Horseshoe crab 'farming' preserves species, makes blood test possible

By Samantha Black, PhD, The Science Advisory Board editor in chief

April 2, 2020 -- Researchers have developed a new aquaculture-based method to harvest immune cells from horseshoe crabs that preserves the crustaceans while also creating the potential for new clinical applications, like testing blood for sepsis, according to a study published in Frontiers in Marine Science on April 1.

Each year, over 600,000 Atlantic horseshoe crabs (Limulus polyphemus) are harvested in the wild in the U.S. for bleeding to extract amebocytes used in the production of Limulus amebocyte lysate (LAL), an aqueous extract of blood cells. The extract reacts with bacterial endotoxin lipopolysaccharide (LPS), a membrane component of gram-negative bacteria.

This interaction is the basis for the LAL assay, a standard test for the detection and quantification of gram-negative bacteria. The LAL assay can detect up to 80% of pathogens that lead to sepsis, a condition that results in around 11 million deaths per year. The assay is commonly used to detect bacterial contamination on the surface of scientific and medical equipment.

But use of the LAL assay in humans has been limited, due in part to reactivity issues between human blood and LAL from crabs harvested in the wild. Also, about 30% of crabs die during the bleeding process, a mortality rate that puts pressure on wild populations that are already classified as vulnerable.

In the study, researchers discussed how they could deal with both issues. They described a process for extracting amebocytes from horseshoe crabs kept long-term in a recirculating aquaculture system using an indwelling catheter up to 24 times per year. The method essentially obviates the need to harvest crabs from the ocean.

The health of the horseshoe crabs was measured with metrics such as stable hemocyanin levels, amebocyte density, and aquaculture LAL activity. The aquaculture system also produced healthier horseshoe crabs, as measured by higher reactivity of LAL relative to commercial LAL kits.

If the system were scaled up to industrial dimensions, a single cohort of 45,000 horseshoe crabs in an aquaculture system would produce enough LAL to fulfill current needs, including clinical applications, according to the study authors.

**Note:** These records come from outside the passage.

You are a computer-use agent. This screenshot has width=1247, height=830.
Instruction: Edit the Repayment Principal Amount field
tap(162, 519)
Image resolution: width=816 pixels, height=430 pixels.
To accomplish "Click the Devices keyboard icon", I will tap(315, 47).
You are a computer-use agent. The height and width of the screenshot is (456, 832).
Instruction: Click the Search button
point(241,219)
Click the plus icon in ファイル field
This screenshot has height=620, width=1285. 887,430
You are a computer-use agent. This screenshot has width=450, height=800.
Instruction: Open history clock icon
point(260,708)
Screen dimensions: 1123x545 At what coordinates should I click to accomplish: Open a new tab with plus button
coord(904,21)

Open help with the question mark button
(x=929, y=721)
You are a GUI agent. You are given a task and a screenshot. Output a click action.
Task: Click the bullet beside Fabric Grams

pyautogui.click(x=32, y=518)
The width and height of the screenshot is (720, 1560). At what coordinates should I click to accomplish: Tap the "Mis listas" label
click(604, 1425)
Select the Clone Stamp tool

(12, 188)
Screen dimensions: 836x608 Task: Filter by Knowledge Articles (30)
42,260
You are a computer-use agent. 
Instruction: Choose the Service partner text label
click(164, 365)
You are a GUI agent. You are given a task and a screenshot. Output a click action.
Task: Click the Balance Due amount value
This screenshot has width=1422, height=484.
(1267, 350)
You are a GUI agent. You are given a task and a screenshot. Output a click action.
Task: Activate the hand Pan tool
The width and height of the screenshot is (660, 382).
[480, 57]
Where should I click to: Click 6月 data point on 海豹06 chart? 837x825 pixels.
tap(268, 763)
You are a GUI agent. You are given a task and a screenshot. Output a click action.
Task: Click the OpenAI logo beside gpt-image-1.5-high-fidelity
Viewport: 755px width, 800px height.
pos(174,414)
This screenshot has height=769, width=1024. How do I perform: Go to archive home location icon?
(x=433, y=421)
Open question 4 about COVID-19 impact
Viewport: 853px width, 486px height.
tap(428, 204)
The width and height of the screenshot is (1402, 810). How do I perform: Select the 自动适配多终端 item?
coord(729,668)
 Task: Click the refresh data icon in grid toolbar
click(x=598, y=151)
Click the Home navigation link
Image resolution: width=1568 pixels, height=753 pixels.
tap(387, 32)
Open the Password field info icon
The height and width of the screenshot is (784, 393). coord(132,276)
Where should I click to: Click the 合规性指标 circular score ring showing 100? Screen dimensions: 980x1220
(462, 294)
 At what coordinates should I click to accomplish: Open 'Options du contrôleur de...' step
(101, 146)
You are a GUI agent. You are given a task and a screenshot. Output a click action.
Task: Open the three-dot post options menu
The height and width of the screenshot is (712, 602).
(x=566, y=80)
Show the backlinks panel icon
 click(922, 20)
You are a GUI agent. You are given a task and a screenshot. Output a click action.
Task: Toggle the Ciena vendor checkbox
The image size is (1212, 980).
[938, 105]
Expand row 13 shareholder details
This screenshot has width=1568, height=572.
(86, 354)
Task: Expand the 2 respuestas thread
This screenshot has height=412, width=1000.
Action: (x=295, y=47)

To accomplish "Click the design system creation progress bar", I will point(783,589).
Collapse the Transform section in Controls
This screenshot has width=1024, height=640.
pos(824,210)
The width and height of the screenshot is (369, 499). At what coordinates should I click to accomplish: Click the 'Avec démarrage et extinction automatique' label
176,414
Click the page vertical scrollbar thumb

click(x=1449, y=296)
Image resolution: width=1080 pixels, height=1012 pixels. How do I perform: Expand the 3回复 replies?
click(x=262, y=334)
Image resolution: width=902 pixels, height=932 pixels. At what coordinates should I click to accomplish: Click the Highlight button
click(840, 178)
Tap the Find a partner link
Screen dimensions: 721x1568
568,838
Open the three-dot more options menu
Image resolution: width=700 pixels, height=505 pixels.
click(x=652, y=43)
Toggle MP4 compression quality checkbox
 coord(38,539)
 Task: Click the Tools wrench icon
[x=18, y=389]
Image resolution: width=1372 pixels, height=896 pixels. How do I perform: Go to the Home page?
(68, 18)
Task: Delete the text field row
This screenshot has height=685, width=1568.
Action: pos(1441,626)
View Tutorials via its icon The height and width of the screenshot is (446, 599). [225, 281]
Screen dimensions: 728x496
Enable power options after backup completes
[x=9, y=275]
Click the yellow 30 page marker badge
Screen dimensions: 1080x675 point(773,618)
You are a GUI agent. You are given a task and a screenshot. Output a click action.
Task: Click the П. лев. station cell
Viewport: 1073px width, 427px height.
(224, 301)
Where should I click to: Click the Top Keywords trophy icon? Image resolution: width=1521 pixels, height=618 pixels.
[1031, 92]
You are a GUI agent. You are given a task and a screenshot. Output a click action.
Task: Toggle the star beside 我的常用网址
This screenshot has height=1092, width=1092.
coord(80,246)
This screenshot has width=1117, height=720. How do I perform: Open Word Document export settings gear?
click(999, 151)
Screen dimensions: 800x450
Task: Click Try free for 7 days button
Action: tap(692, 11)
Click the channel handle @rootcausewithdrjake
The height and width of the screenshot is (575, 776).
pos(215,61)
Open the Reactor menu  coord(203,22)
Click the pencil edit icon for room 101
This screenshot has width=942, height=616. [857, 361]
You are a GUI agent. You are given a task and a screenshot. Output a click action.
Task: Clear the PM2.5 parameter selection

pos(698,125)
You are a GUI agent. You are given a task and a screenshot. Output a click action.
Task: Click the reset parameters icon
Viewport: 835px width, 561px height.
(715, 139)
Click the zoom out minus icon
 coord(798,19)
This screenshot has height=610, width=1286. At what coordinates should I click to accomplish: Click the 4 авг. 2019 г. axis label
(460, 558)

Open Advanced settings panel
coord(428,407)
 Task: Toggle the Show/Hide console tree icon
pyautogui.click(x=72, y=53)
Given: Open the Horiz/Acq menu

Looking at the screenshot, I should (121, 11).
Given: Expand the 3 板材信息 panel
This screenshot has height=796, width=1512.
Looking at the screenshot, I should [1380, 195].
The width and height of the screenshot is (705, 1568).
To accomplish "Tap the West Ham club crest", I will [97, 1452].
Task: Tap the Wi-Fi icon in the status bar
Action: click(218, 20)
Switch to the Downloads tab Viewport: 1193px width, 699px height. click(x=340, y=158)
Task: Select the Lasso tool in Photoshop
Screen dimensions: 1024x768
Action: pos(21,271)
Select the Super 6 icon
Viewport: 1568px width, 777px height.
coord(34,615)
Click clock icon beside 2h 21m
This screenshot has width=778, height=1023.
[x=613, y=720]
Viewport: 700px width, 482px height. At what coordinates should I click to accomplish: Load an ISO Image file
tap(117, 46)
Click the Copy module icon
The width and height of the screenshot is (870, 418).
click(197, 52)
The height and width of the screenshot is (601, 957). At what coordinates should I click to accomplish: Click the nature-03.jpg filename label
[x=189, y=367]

The results of the study also revealed the potential of aquaculture-derived LAL as a rapid, reliable, and cost-effective method for detection of LPS as a marker from gram-negative bacteria in human blood. A new blood assay developed by the researchers relies on the separation of blood components via chemical treatment to isolate LPS in blood with a gel clot test. Without interference of inhibitors, LAL is sufficiently sensitive to toxins across a clinically relevant range of 1 to 500,000 colony-forming units per milliliter of blood.

"LAL has never before been used for patient diagnostics due to cross-reactivity and inhibitors in human blood," said Anthony Dellinger, PhD, study co-author and president of Kepley BioSystems, in a statement. "Using high-quality and potent LAL from aquaculture, we have now developed a method that makes blood samples compatible with the LAL assay, allowing it for the first time to be used in early, potentially life-saving detection of bacteria and fungi in blood."